Todos sentimos un placer singular cuando retornamos a nuestros origen. Es ese momento en el que los sentidos entran en alerta para recuperar olores, sabores... sensaciones perdidas en algún lugar de nuestra memoria y que reviven con el fin de hacernos sentir bien, seguros y en paz con nosotros mismos. Volver a los lugares de nuestra infancia resulta terapéutico cuando queremos recuperarnos de decepciones, desamores y desencuentros. Es el lugar donde se nos permite ser débiles, llorar, reír y volver a sentir que una vez fuimos la persona que ya no somos y que, inevitablemente, añoramos. No es que antes hubiéramos sido seres humanos excepcionales, pero nuestra memoria nos suele jugar sucio y hacernos creer que todo lo pasado fue siempre mejor. Y nosotros, más.
Si los que hemos tomado decisiones conscientes, sin la obligación impuesta de dejar el terruño, tenemos esos momentos en que nos abanadonamos en los brazos de la nostalgia, no puedo imaginar el cóctel de sensaciones al que se enfrentan quienes se han visto empujados a emigrar. Yo vengo de una estirpe de emigrantes y siempre me fascinó el toque de aventura que albergaba semenjante empresa. Con el tiempo me he dado cuenta de que la experiencia encerraba también miedo y frustración. Me resisto a imaginar el momento en que alguien decide que no le queda más remedio que abandonarlo todo si pretende sobrevivir, el terror a lo desconocido, el miedo al fracaso.... Luego el esfuerzo tendrá éxito o no, pero semejante decisión vital se verá, sí o sí, empañada de nostalgia. Quien se va por obligación intenta volver por devoción, aunque solo sea para demostrar que la jugada salió bien, que la decisión fue acertada. Más que alardear ante los ajenos es un intento de autoafirmación propia, un tratar de convencerse de que has elegido tu destino y no que el destino te eligió a ti. Y siempre con la añoranza de los lugares y la gente que te quiso y a quien quisiste. Algo que no te sobreviene de joven, porque entonces todo es adrelanina; pero que imagino se transforma en hondo pesar con la edad.

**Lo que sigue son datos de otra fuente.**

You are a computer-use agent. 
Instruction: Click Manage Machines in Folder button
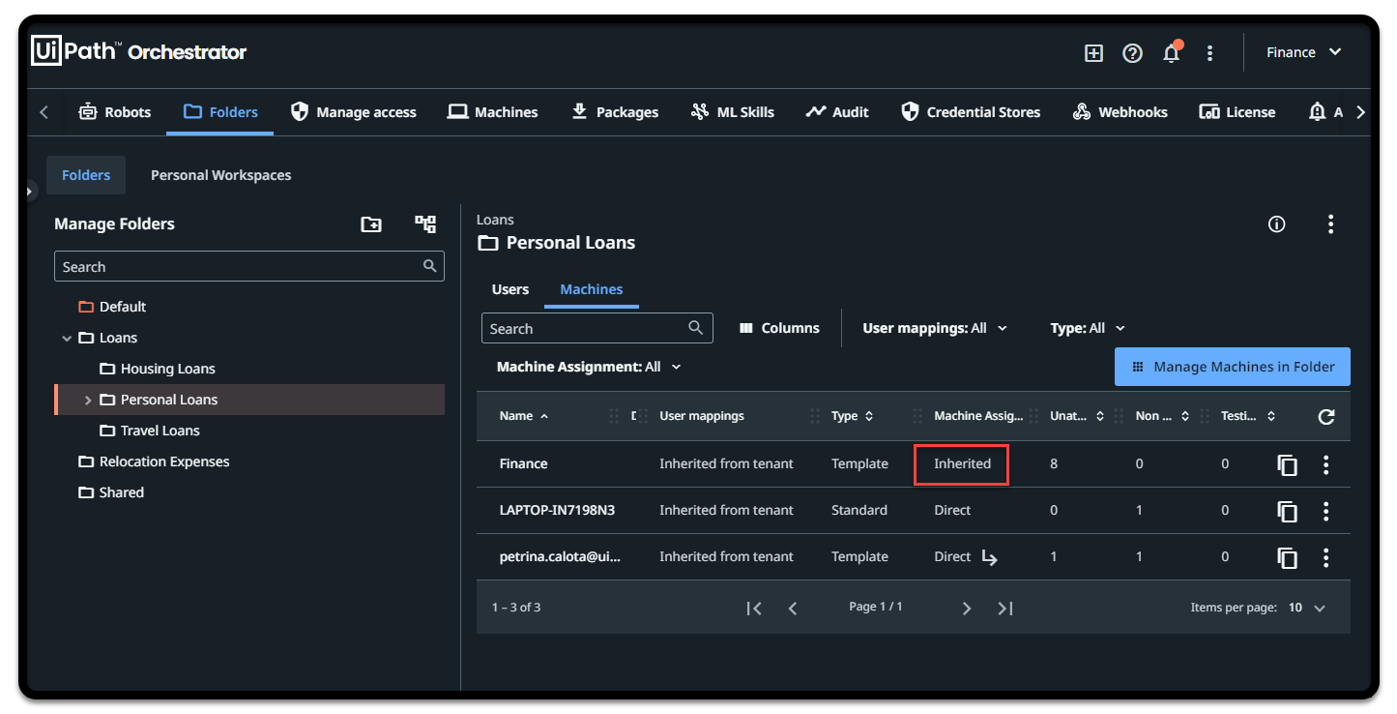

Leía el otro día que alrededor de un 40% de los jóvenes españoles se verá obligado a fraguarse el futuro en otro país durante los próximos años. Es triste que una nación autodenominada moderna consienta perder semejante capital humano. Ese sí es un fracaso. Imagino la impotencia que debe de sentir uno cuando no se le permite cumplir sus sueños en el lugar donde le prometieron lo más grande. Puedo vaticinar la nostalgia, la morriña y la ansiedad por volver a casa que sobrevendrá a los que harán su vida en otros lares y pienso que no es justo, por mucha aldea global en la que vivamos y lo fácil que resulte tomar un avión. Muy mal estamos haciendo las cosas cuando prescindimos de nuestra mayor riqueza: la gente. Irse por gusto está bien; por imposición es un error político, económico y social. Simplemente indignante.
P.D.: Me ha conmovido la marcha de mexicanos hacia Ciudad Juárez encabezada por el poeta Javier Sicilia. Hartos de muertes e impunidad, piden que acabe esta guerra infecta y sugieren que el presidente Calderón sea sometido a juicio político. No es mala idea.